One of those companies was a small chain that had an outlet nearby. Now we were pretty certain that outlet did not carry the product in question, but we had an existing relationship with the outlet, as customers. So we started our research there. Now, as we fully expected, the local outlet had no information for us, but cheerfully gave us a reference upstream within the business, a specific individual at headquarters, who could help us. We now not only had a live interview target, we had an introduction to that target, a fact which, if you have not learned already, makes getting access and completing an interview many, many times easier.
The moral – start somewhere close at hand, and keep track of your research. Once your secondary research, and later your primary research, brings you back to sources that you have already checked into or interviewed (or have declined to interview), you should feel comfortable that your research is at an end. From there begin analysis to develop truly proactive competitive intelligence.
July 23, 2012
I’ve posted a couple of notes on how to get started, but the question that often arises is when should I finish?
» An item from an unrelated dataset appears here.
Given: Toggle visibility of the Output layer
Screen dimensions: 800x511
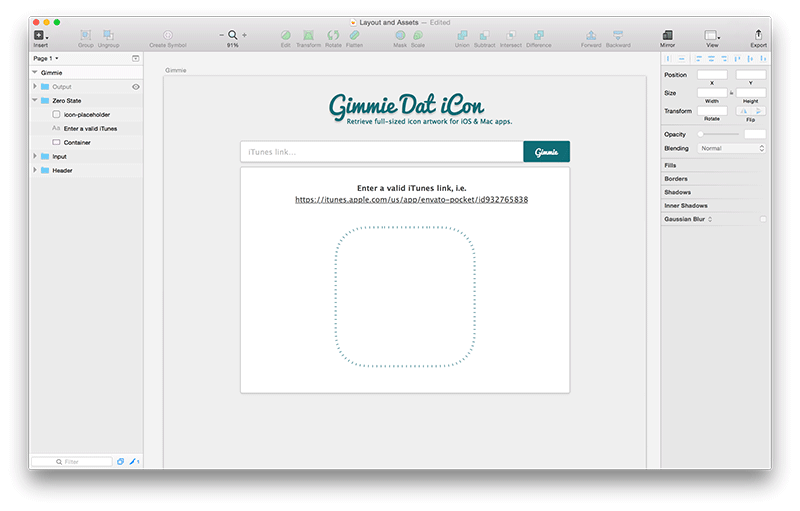Looking at the screenshot, I should click(136, 87).
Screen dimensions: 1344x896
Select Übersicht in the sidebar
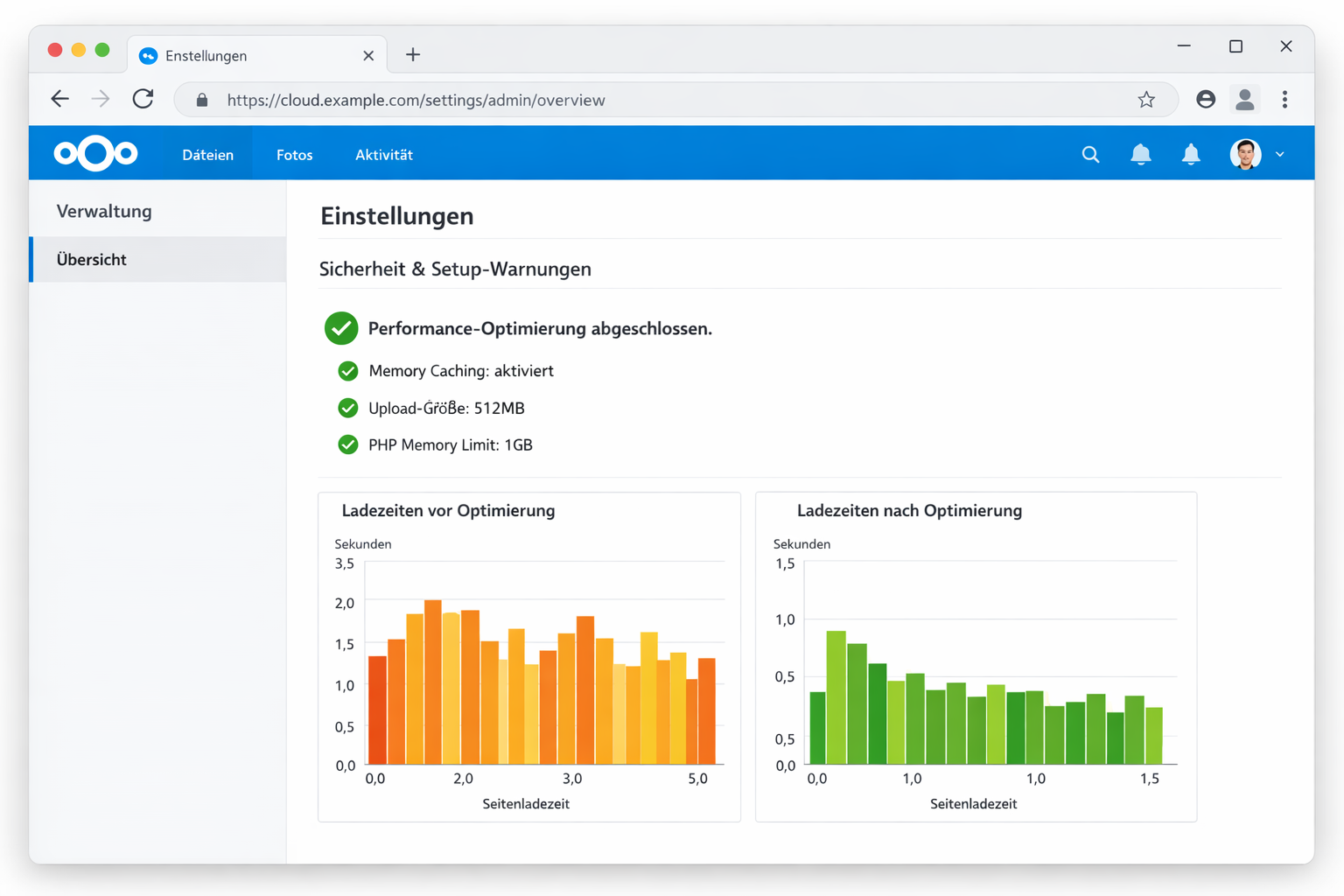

Well, it should go without saying, but I’ll say it anyway, when you come to the due date or the decision date, you are done. Hopefully, you were better than that in planning your research and can schedule your analysis rather than trying to beat the shot clock.
Plan to allow as much as one-third of your available time for analysis. I know that sounds like a lot, but it is not. Now, admittedly you’re doing some analysis as you go along, but just don’t finish your research, open up Word, and start typing.
A more disciplined approach is to evaluate where you are and where you are going. As Carolyn & I have said elsewhere (shameless plug – Proactive Intelligence: the Successful Executive’s Guide to Competitive Intelligence), the best way to go is to get your secondary research out of the way first. Once you get this out of the way, you get oriented, and most importantly, you pick up ideas of people and organizations to contact. Whether this list is in your mind or in hard copy notes is not really important. But as you get to the end of your primary research, always remembering to ask everyone you spoken to with if they can suggest someone else you can get information from, consider slowing down and then stopping if your last contacts are merely sending you back to people or places you have contacted, or at least considered contacting.
This is called “closing the loop”, or less elegantly “chasing your tail”. Basically, when existing research simply turns you around and sends you back to research you’ve already done (or rejected), it’s time to quit. Now sit down, think it through, that is, analyze, and start using, proactively, your new competitive intelligence.